Geography and climate
The neighborhood is on a plateau in the west of the city at an elevation between 400 and 460 meters.

It has Mediterranean climate and 80% of precipitation occurs between October and March.

Subdivisions
New Aleppo consists of North New Aleppo and the more recently built South New Aleppo. Both parts have several quarters.
Two other neighborhoods that are sometimes considered part of New Aleppo are el-Zahraa neighborhood and el-Furqan neighborhood.

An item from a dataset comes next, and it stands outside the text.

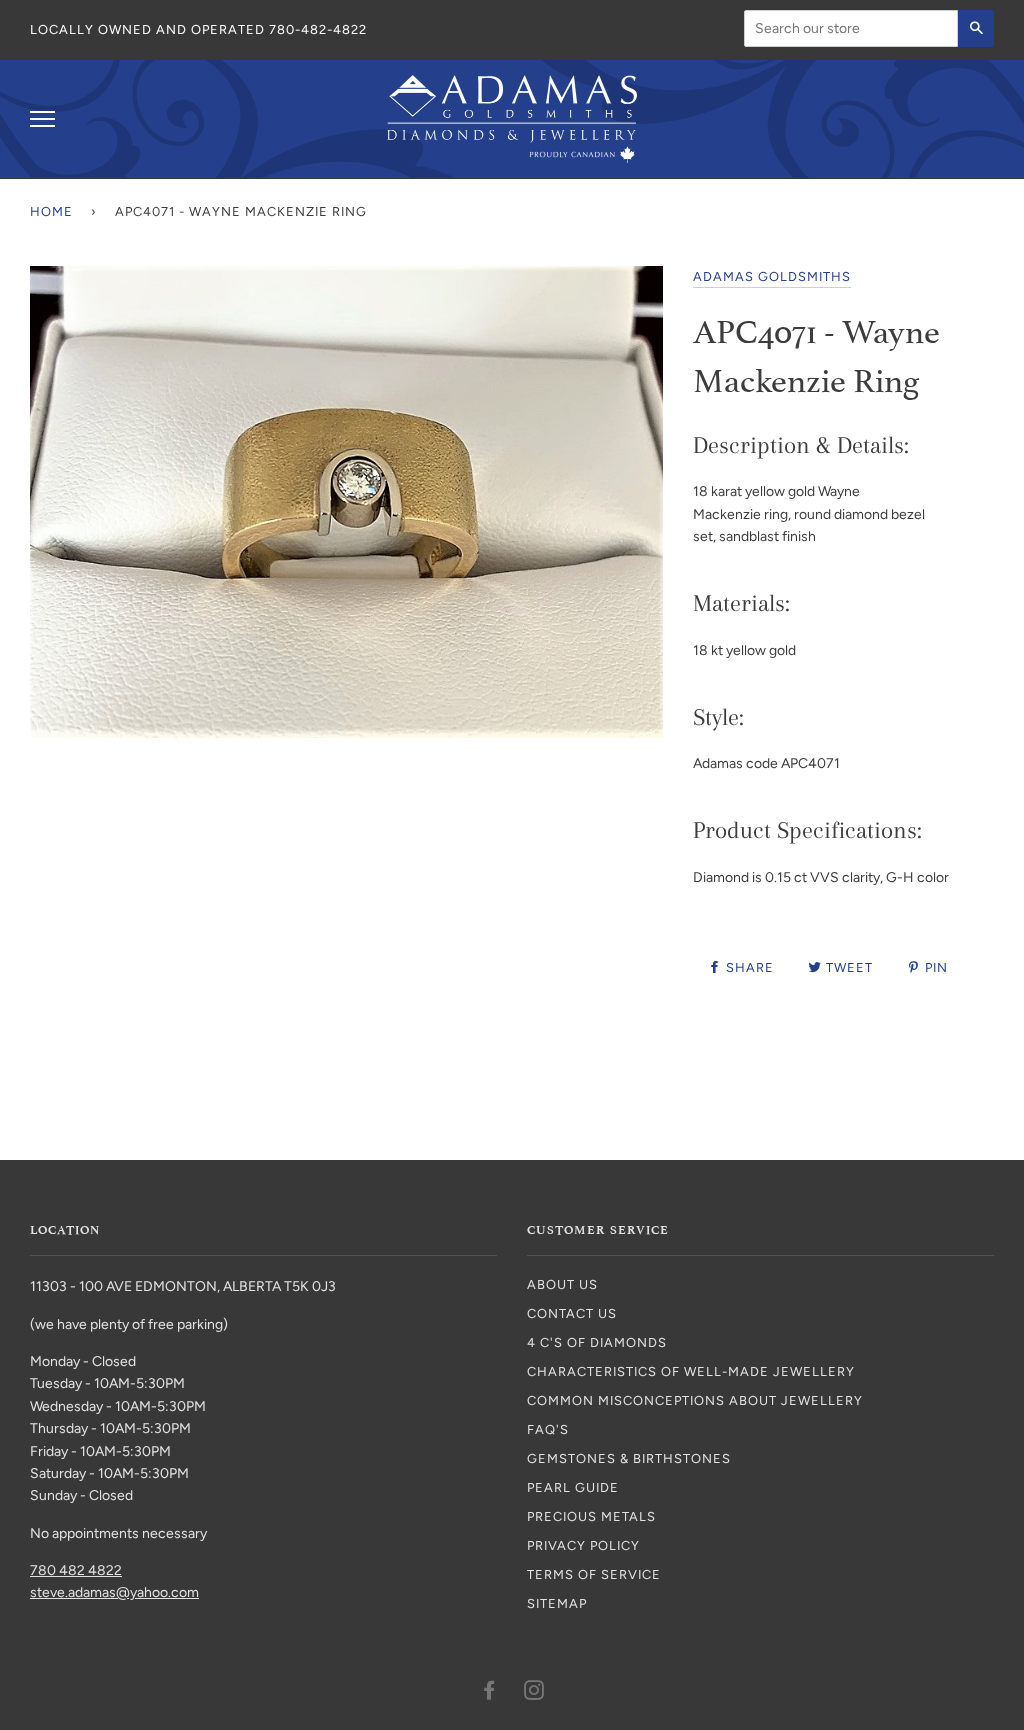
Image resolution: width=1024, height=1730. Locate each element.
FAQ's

North New Aleppo contains:

 Muhandeseen quarter
 el-Kahraba quarter
 Masaken el-Taleem el-Alee quarter

South New Aleppo contains:

 Buhous quarter
 Masaken el-Tamween quarter
 el-Shuhada quarter
 Tawaso el-Madinah quarter
 el-Beaa quarter
 Menyan "Benyameen" quarter

Demographic

Religions
From the first construction in the neighborhood until now, most of its people have been Muslims, with some Christian families.

Mosques
There are a number of huge mosques, such as:

 Shaikh Omar el-Halaby Mosque
 el-Rahmah Mosque
 Eman Mosque
 Abdullah bin Abbas Mosque
 Saed bin Rabbie Mosque
 el-Ghufran Mosque

Ethnics
The population is 94% Arabs, 5% Kurds and 1% other or unknown ethnicity.

Languages
The people in New Aleppo speak Syrian Arabic in Aleppine tone, which has a big difference from Arabic. Also Kurds can speak Kurdish language as well as Arabic, French and English is a second foreign language as well as Arabic, but some can speak Turkish and German.

Services

Schools
There are a number of secondary and primary schools for girls and boys.

Primary schools

 Haroun el-Rasheed School
 Qoutaiba bin Muslim el-bahily School
 Othman bin Affan School
 Hessain Tabra School
 Ahmad Aswad School
 el-Moutanabby School

Secondary schools

 Mousa bin Nussair School
 Asaed Aqeel School

Posts
There is New Aleppo post.

Shops
There are two supermarkets:

New Town in Buhous quarter
One Mart close to Rahmah mosque.

There are more than 20 shops such as:

 el-Madinah el-Munawwarah
 el-Zaitouni 
 Abu Dan 
 el-Eman
 el-Ashkar

References

 Some information from old people who have lived in New Aleppo since the first buildings in it.